Overview:

The first step to begin processing raw data from 16S Illumina libraries is to split the multiplexed libraries, trim the sequences to the same length and filter for quality. I've found that trimming to the same length is best, because the same sequence might cluster differently depending on what length it is. I've also included the parameters things that I've found most useful. This also makes a first pass OTU classification at 97% to a reference database (closed-reference OTU picking). This is a good for taking a first pass look at your data.

Process:

The easiest way to process fastq files from 16S Illumina data is to use Qiime.

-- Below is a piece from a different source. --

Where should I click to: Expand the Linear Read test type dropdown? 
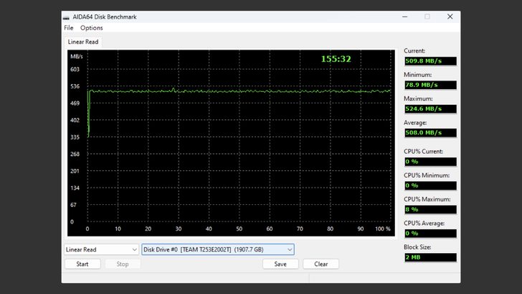pyautogui.click(x=101, y=249)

Follow the link for a tutorial:

http://http://qiime.org/tutorials/tutorial.html

This is installed on the darwin cluster (beagle) through the command:

module add qiime-default

Only the dependencies required for the default Qiime pipeline are loaded. Other tools might not be available.

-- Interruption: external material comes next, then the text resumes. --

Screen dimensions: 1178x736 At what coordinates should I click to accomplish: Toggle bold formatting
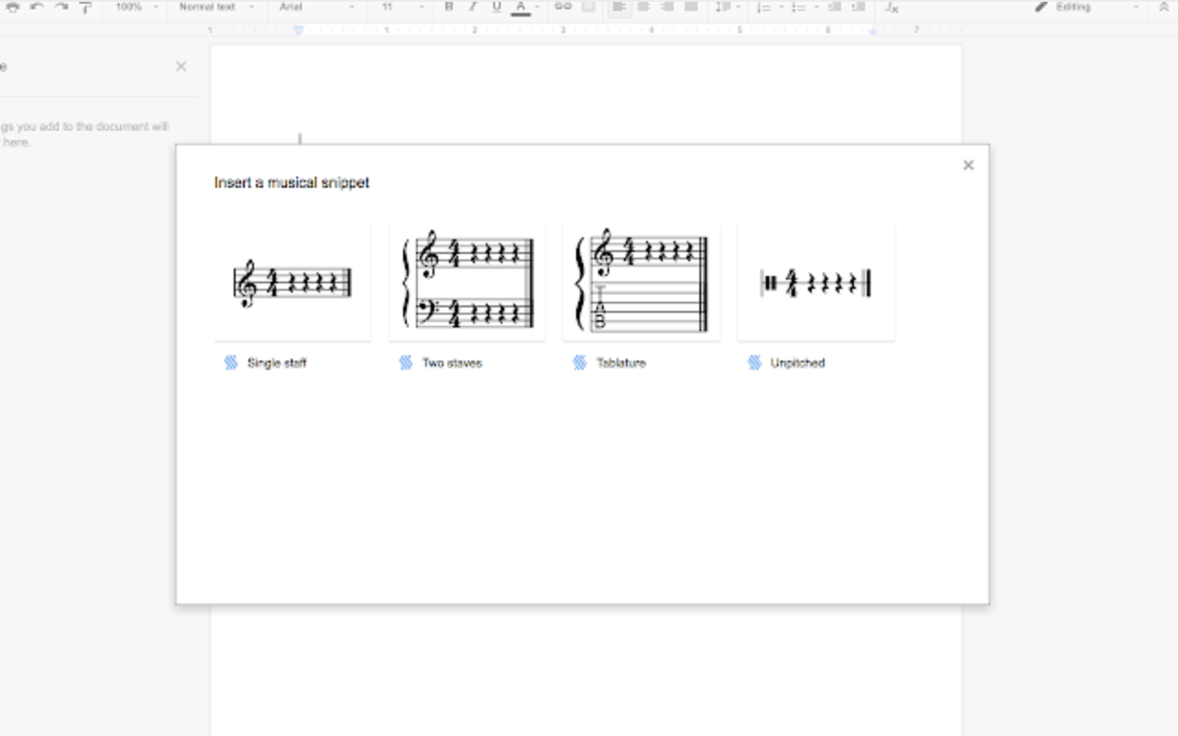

To process the data, I've written a script that can automate the process. The script needs to be edited to include the path to the solexa file etc.

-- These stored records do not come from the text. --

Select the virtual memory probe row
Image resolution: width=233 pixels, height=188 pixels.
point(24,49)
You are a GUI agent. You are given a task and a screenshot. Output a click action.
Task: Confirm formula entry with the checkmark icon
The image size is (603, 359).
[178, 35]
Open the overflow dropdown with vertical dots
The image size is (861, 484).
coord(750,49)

This can be submitted to the cluster with the following command (the RunQiime.csh file should be attached):

qsub -cwd RunQiime.csh

Below I've elaborated on what each of the variables mean:

#define your file paths
#where is the fastq file you want to process
SOLFILEF=

This is the path to your solexa file as a fastq file.

#Where it the associated mapping file
MAPFILE=

The mapping file is expanded on in the Qiime webpage tutorial above.

#the oligo file
OLIGO=

This is a file required by mothur to remove the primer and diversity region from the library construct. Mothur looks for the exact sequence, and only keeps sequences when the primer sequence is found. As a note, if you are using Phusion or another proof-reading polymerase, mismatches in the primer site within 4 bases from the 3' end are reverted to the template sequence (actually, NEB says that it will change anything within 10 bps of the 3' end), which would then be consequently discarded at the trim.seqs step. I typically change the last 4  from the 3' end of the primer to N's to be safe. Filtering sequences that don't match the primer sequence has been shown to improve the quality of the data (Zhou_2011.pdf).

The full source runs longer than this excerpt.